Wednesday, 15 August 2018

Turkish Film Festival - Sydney's supercinephile Barrie Pattison is somewhat nonplussed by STRANGER IN MY POCKET (Serra Yilmaz)

The Turkish Film Festival arrives at festival prices but without the glossy documentation to promote the feeling of an event. This leaves me torn between my curiosity about the films and my reluctance to plunge top dollar into experimenting.

Serra Yilmaz’ Cebimdeki Yabanci/Stranger in My Pocket is a polished entertainment with personable players whose Turkish film industry work is unknown in the English speaking market, though lead actor Çaglar Çorumlu did get to voice an Ice Age movie at one stage.

Anyone who has been following Italian movies will recognise Paolo Genovese’s 2016 Perfetti sconosciuti/Perfect Strangers.It appears that, like the Indian and Hollywood industries, Europe is into remakes of (mainly Italian comedy) hits and the new film manages to compete quite ably. 

Behind it we can see producer Ferzan Ozpetek, a major player in Italian cinema several of whose films (2007’s Saturno contro & 2001’s Le fate ignoranti) featured a performance from this film’s director Yilmaz and dealt with gay themes.

We start with close ups of the preparation of an elaborate (and appetizing) meal in the apartment of well to do couple Serkan Altunorak and Belçim Bilgin from which their teenage daughter excuses herself. Their friends gather for the event and to watch an eclipse - an element which has been lost here. They collect in the doorway to see who late arrival Çorumlu’s new squeeze is. 

On a bet (none too plausibly here either) everyone agrees to leave their cell ’phones on the dinner table in speaker mode - a Twenty First Century version of the traditional Truth Game. This reveals the seamy side of most lives, though the pair of sullen fathers emerge as good guys, despite first impressions.

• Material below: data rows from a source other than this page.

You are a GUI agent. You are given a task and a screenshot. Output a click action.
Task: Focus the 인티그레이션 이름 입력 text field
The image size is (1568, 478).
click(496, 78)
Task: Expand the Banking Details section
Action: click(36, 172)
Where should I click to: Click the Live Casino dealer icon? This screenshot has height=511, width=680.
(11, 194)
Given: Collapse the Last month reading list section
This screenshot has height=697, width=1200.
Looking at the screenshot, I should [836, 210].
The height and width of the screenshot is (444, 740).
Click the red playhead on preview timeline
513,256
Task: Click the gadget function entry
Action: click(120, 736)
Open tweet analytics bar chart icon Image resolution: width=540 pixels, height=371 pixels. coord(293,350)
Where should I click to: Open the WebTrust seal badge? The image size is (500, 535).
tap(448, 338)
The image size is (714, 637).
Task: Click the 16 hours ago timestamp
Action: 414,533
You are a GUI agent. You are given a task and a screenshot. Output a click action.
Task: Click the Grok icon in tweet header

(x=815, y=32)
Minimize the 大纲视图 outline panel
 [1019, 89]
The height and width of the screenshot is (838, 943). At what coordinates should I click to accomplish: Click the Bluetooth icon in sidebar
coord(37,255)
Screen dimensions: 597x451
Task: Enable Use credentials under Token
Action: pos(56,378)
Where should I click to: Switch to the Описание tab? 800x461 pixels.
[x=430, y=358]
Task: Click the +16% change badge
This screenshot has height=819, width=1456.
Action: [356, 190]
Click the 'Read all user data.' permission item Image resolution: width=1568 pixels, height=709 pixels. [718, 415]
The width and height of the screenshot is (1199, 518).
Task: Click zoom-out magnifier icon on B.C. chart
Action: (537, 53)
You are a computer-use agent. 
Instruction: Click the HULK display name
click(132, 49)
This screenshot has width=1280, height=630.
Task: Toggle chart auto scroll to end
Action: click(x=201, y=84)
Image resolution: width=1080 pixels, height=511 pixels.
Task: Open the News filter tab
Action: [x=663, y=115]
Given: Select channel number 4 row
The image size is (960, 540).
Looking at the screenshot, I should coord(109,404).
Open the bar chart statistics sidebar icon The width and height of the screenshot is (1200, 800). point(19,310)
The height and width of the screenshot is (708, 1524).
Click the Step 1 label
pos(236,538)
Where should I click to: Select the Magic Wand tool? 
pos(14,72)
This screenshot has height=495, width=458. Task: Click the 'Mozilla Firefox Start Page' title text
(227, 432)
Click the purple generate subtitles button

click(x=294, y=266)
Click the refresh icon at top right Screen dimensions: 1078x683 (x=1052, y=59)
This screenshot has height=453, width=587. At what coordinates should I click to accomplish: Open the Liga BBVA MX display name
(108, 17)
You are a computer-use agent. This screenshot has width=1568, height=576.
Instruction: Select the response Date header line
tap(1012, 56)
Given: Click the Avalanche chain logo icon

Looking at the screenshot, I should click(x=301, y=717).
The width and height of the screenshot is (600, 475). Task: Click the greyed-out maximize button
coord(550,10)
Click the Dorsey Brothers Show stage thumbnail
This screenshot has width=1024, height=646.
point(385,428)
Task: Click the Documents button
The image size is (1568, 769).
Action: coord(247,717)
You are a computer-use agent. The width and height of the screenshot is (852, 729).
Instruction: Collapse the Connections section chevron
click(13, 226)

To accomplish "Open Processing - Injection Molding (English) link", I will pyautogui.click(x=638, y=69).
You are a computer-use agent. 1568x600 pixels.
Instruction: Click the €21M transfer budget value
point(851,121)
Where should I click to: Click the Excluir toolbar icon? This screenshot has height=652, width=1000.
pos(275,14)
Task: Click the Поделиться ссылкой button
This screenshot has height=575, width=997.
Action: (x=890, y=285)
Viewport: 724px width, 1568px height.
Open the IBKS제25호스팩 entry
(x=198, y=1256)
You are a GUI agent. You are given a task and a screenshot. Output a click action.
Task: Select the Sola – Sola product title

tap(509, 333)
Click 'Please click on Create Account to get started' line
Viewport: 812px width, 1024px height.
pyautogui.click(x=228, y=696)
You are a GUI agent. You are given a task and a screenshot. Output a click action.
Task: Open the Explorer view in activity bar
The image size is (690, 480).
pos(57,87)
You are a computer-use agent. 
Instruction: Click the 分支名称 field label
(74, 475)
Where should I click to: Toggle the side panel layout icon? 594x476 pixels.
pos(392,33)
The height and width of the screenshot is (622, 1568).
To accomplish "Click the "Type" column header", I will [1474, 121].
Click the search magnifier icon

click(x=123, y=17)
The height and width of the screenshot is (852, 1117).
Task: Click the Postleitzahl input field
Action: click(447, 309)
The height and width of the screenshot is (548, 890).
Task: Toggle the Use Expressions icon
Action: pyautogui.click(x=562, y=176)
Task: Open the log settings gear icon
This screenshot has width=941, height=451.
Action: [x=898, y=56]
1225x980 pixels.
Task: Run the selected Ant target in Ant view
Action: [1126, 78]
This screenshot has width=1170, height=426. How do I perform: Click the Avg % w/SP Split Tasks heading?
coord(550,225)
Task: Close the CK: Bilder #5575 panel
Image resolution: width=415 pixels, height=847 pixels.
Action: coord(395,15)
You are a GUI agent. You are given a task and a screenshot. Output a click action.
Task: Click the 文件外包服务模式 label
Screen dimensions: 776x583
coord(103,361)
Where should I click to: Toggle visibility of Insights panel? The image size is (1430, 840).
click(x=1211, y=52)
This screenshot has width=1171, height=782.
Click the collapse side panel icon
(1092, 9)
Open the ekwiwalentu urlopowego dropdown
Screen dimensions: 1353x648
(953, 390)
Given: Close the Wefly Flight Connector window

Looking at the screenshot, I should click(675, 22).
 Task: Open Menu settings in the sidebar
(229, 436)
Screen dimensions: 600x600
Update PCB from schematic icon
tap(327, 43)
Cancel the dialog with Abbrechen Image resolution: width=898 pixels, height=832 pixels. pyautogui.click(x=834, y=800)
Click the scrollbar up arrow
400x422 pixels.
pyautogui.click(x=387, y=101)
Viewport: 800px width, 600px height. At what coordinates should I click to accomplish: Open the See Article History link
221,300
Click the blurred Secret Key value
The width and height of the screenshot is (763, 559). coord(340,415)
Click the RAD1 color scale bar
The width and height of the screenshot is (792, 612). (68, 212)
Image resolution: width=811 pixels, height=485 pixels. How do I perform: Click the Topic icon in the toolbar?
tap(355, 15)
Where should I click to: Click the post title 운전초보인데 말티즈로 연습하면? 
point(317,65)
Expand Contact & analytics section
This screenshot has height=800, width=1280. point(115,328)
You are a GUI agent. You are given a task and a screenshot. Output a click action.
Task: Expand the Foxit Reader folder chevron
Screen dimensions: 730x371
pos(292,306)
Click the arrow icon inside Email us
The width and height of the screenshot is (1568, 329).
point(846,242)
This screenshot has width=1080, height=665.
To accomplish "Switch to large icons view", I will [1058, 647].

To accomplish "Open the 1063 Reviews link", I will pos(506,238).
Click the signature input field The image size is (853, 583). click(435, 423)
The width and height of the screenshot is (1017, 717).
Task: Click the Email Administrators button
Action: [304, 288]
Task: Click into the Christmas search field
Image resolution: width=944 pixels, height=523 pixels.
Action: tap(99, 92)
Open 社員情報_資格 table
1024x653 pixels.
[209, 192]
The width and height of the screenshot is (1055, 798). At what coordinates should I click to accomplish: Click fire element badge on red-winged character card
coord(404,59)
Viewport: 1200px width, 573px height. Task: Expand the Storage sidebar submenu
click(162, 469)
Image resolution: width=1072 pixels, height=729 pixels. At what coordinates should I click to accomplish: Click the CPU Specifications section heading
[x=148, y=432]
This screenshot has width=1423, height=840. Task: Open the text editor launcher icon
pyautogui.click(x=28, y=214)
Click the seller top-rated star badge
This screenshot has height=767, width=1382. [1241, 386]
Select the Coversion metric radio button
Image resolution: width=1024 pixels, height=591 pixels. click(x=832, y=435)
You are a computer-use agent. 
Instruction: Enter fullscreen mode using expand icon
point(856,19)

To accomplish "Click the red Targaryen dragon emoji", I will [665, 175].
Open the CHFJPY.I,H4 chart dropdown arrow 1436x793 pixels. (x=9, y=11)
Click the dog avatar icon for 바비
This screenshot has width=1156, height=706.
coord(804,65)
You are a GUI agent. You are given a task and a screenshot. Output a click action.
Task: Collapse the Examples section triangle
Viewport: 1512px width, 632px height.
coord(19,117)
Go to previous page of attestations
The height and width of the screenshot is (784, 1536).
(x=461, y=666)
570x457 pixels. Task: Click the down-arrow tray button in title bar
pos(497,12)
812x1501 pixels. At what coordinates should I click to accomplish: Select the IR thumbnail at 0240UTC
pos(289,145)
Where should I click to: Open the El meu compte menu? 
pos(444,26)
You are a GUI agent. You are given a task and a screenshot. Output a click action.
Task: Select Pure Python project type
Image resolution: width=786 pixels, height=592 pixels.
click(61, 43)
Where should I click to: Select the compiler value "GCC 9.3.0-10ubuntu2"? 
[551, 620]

The most alarming feature of the screening I attended came half way through where host Altunorak faces humiliation from a call he expects and swaps his lookalike ‘phone with Çorumlu. The incoming call reveals Çormulu is in a gay relationship which is then attributed to Altunorak. The Palace Central audience found his growing embarrassment screamingly funny. When I saw the Italian version, laughter faded rapidly as the awfulness of the situation bore down. 

I found sitting with the new crowd uncomfortable. Significantly the climax scene inPerfetti sconosciutiwhere Alba Rohrwacher tells Giuseppe Battison that he was right not to bring his lover into this group of terrible people has no counterpart in this version.

Well I’m not sure if noting this is discriminatory to gays, to Turks, to the makers or the audiences so, if you send hate mail, please take care. I don’t want to have to spend too much time on the spell checker.